■ Supplied entries
* * * * * * * * *

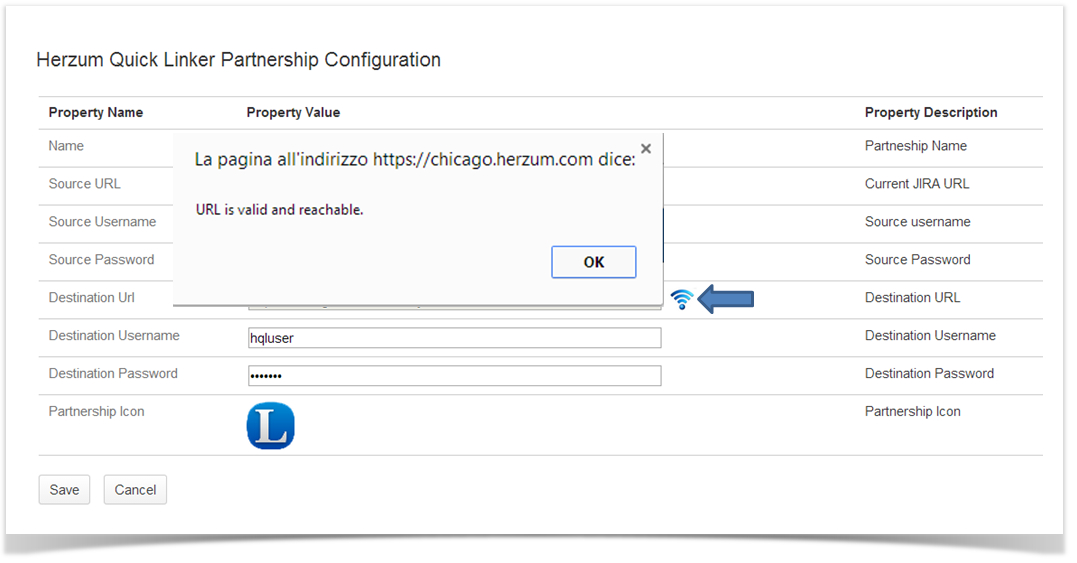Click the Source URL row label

* * * * * * * * *

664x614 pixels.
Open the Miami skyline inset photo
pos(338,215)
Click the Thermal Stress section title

* * * * * * * * *

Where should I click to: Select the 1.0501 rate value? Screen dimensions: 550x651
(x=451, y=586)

* * * * * * * * *

■ Exercise goal
The lines above from the one containing "664x614 pixels." through the one containing "Click the Thermal Stress section title" are to be set down exactly, and no others.

■ Exercise result
664x614 pixels.
Open the Miami skyline inset photo
pos(338,215)
Click the Thermal Stress section title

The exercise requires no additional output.